## WORK TO COMPLETE
Give the lines of the records below as a JSON list of strings, with one string per line and no strings for blank lines. Leave the pictures out of the answer.

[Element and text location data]

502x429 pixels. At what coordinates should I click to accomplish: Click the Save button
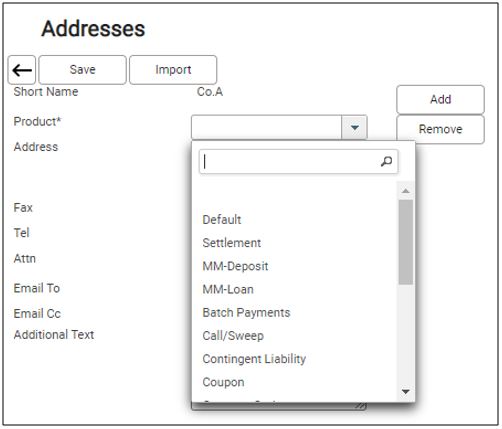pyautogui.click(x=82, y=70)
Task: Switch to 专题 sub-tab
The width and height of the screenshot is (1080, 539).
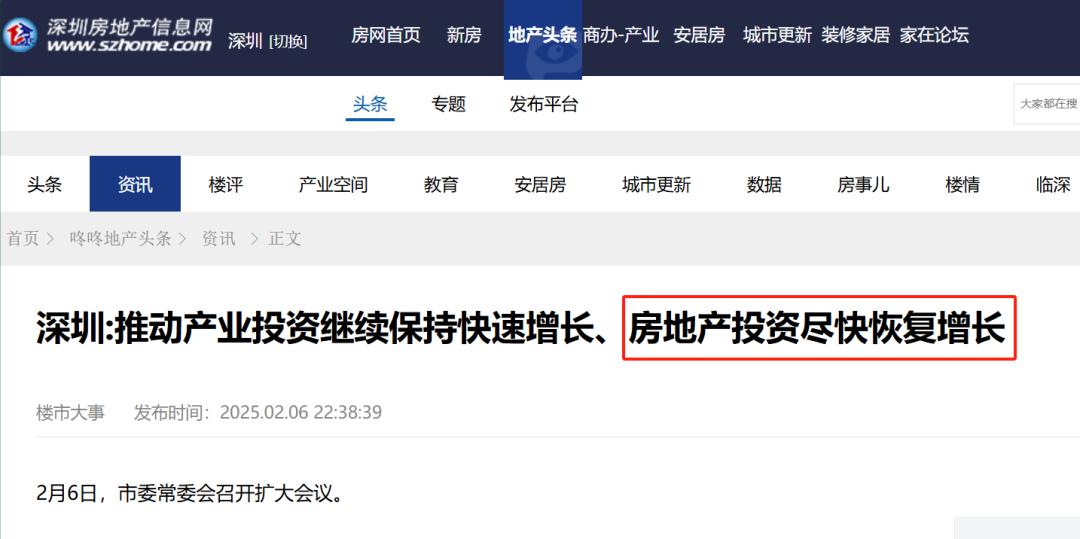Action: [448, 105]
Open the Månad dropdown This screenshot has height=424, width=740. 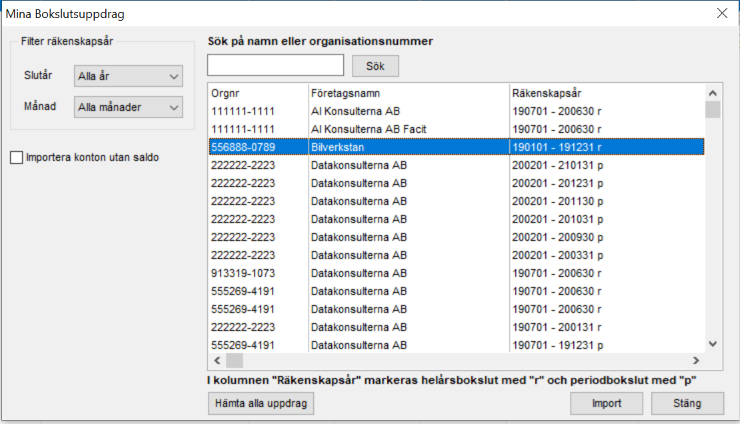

## COMPLETED EXERCISE
[
  "502x429 pixels. At what coordinates should I click to accomplish: Click the Save button",
  "pyautogui.click(x=82, y=70)",
  "Task: Switch to 专题 sub-tab",
  "The width and height of the screenshot is (1080, 539).",
  "Action: [448, 105]",
  "Open the Månad dropdown This screenshot has height=424, width=740. "
]